Strategic AI Positioning and Partnerships

Management cast LiveRamp as a foundational data network for AI, pointing to more than 20 AI partners signed across the ecosystem. The data marketplace has been expanded to include AI models, agents, and applications, enabling customers to support AI training and licensing on a privacy-safe, interoperable data backbone.

Usage-Based Pricing Progress

A year-long pilot of usage-based pricing has delivered encouraging results, supporting more flexible land-and-expand motions with customers who scale usage over time. LiveRamp is extending this model to major reseller partners, including agency and platform accounts, with a broader rollout envisioned for fiscal 2027 as integrations and commercial terms mature.

Clear Rule of 40 Roadmap

The company reiterated a detailed roadmap to reach the “Rule of 40” by fiscal 2028, targeting 10–15% annual revenue growth alongside non‑GAAP operating margins between 25% and 30%. For fiscal 2026, LiveRamp framed its outlook as a “Rule of 31” year, aiming for roughly 9% growth and a 22% operating margin as it balances investment in AI and pricing innovation with disciplined cost control.

Data Marketplace Timing Headwind

Not everything went smoothly, as marketplace and other revenue of $54M came in slightly below internal expectations due to slower data marketplace growth early in the quarter and project sequencing. However, management stressed that growth reaccelerated from mid‑November onward, suggesting the softness was more about timing than underlying demand erosion.

CRPO Sensitivity and Contract Timing

Current RPO metrics were pressured by the runoff of several large multiyear deals in their final year, which weighed on near-term comparisons even as total RPO rose sharply. Executives cautioned that renewal timing can distort backlog metrics quarter to quarter, and encouraged investors to focus on total RPO and ARR trends for a clearer view of demand.

Short-Term Margin and Spend Timing Impact

Near-term, gross margins will dip as LiveRamp completes the final stages of a back-end platform upgrade in the fourth quarter, with management guiding to 72–73%, down 1–2 points. Some project-related spending slipped from the third quarter into the fourth, implying operating expenses will step up by roughly $15M sequentially before normalizing.

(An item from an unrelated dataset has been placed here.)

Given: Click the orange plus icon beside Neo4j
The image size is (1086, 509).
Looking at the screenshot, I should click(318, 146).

Rollout and Commercialization Risks

Management acknowledged that revenue benefits from usage-based pricing expansion and new AI offerings will take time to fully materialize given complex reseller negotiations and technical integrations. Investors should expect incremental ARR gains from these initiatives to flow in over multiple quarters rather than in a single inflection, even as early signals remain positive.

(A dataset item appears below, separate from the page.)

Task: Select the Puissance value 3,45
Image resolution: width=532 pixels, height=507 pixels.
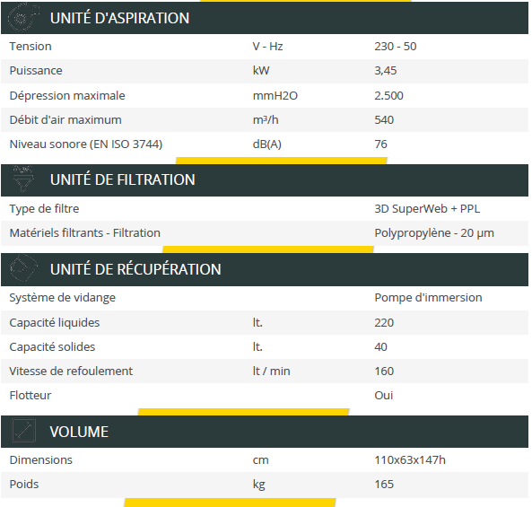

Guidance and Forward Outlook

For fiscal 2026, LiveRamp guided revenue to $810–814M, about 9% growth, gross margins of roughly 72–73%, and non‑GAAP operating income of $180M, implying a 22% margin and supporting the “Rule of 31” framing. Fourth-quarter guidance calls for revenue of $203–207M, an 18% non‑GAAP operating margin, solid free cash flow with EBITDA conversion above 75%, ongoing buybacks, and management voiced confidence in returning to double-digit revenue growth next year as ARR momentum, AI partnerships, and usage-based pricing gain traction.

LiveRamp’s earnings call painted a picture of a company in control of its growth algorithm, pairing steady top-line gains with expanding margins and strong cash generation. While investors will need to watch near-term marketplace trends and the pace of AI and pricing monetization, management’s reaffirmed path to the Rule of 40 and disciplined capital returns underpin a constructive outlook for shareholders focused on durable, profitable growth.